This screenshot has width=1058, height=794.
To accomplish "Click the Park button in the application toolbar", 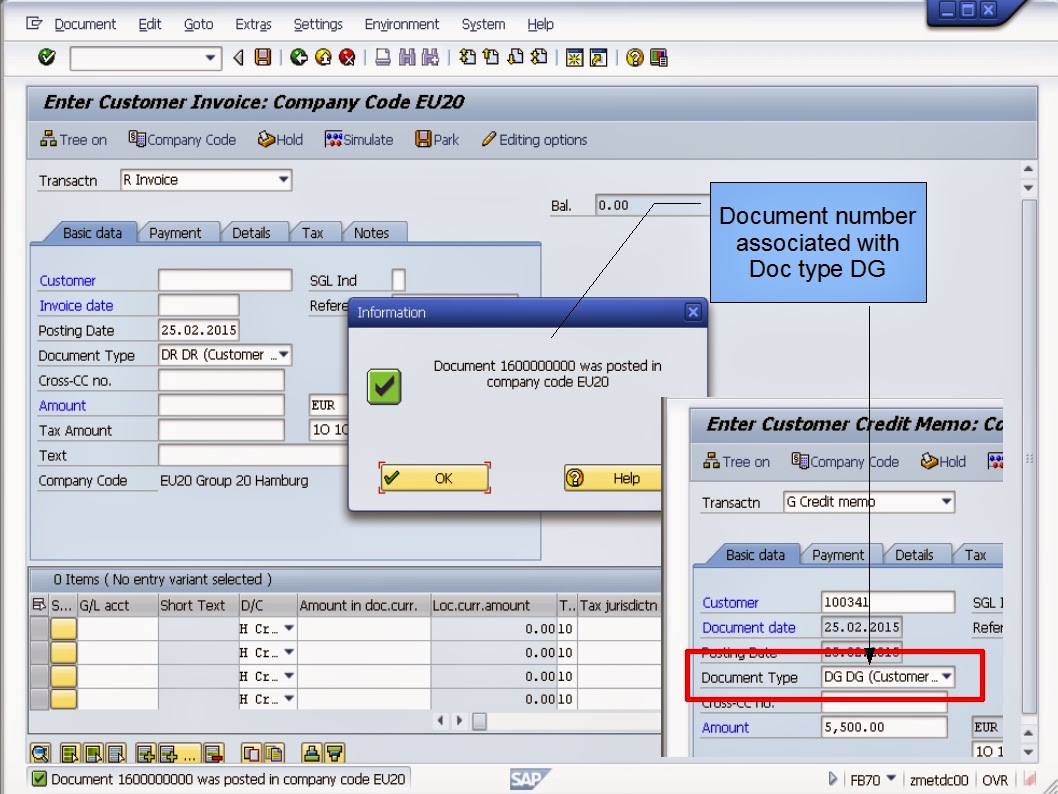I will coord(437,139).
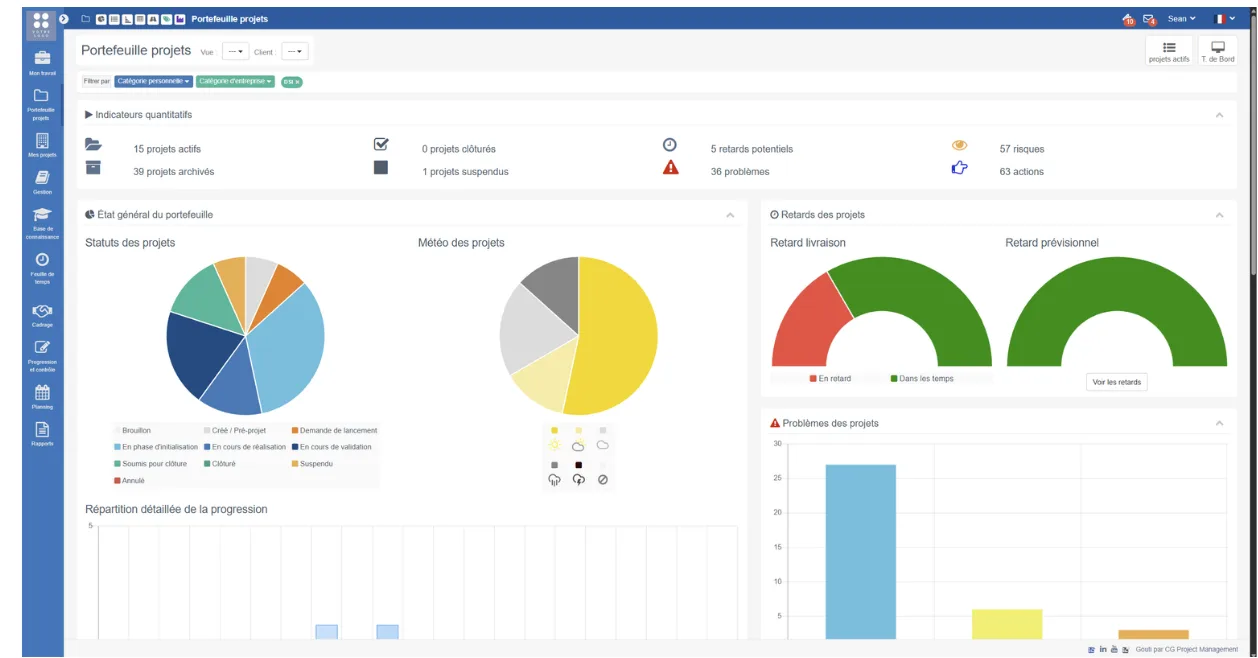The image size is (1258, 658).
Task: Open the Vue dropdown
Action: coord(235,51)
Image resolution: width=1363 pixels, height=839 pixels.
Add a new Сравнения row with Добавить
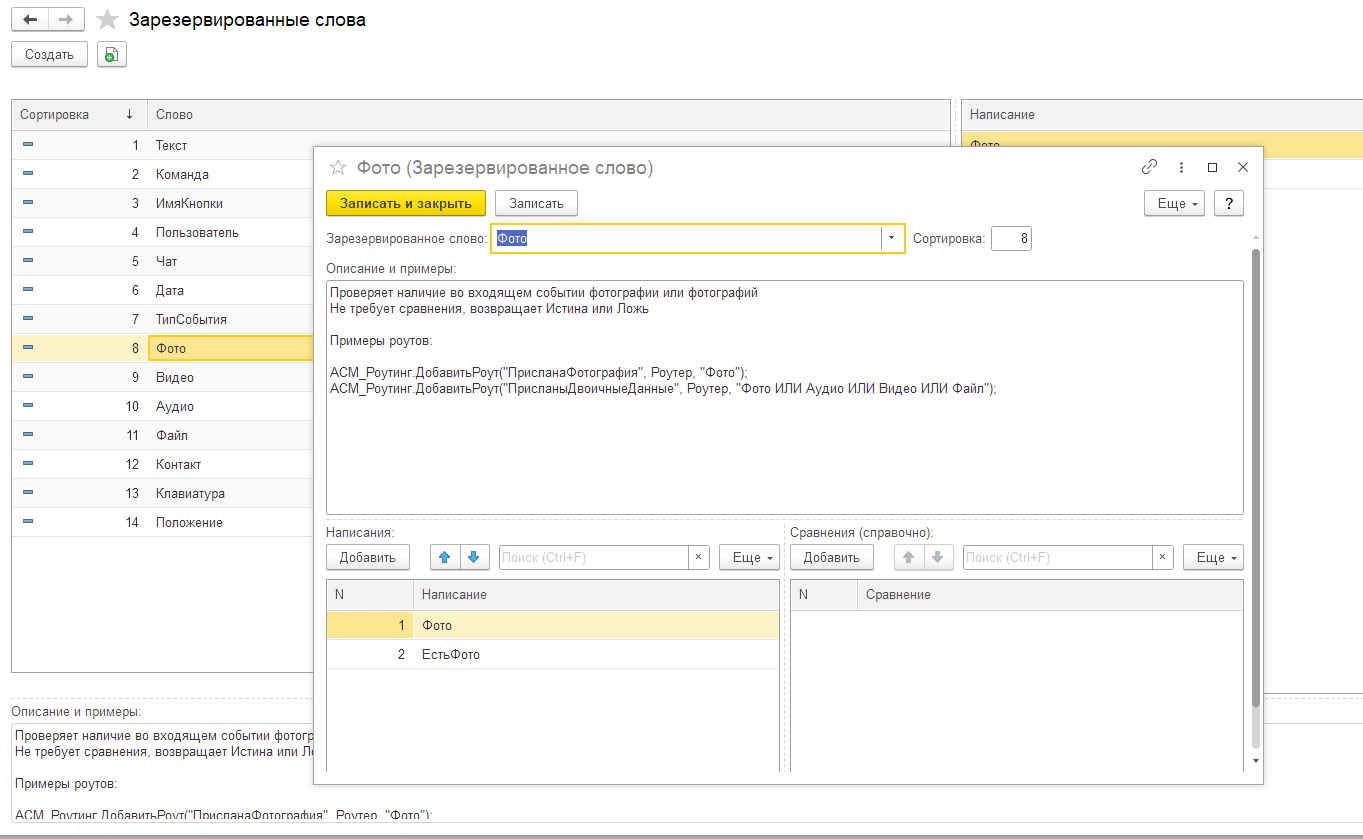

What the exercise asks — Put the data from the line with "Image resolution: width=1363" up to and including the last line into a Markdown table with the columns No. and Line, one row per line with its row number, skipping blank lines and leaving out the pictures.

Full response —
| No. | Line |
|---|---|
| 1 | Image resolution: width=1363 pixels, height=839 pixels. |
| 2 | Add a new Сравнения row with Добавить |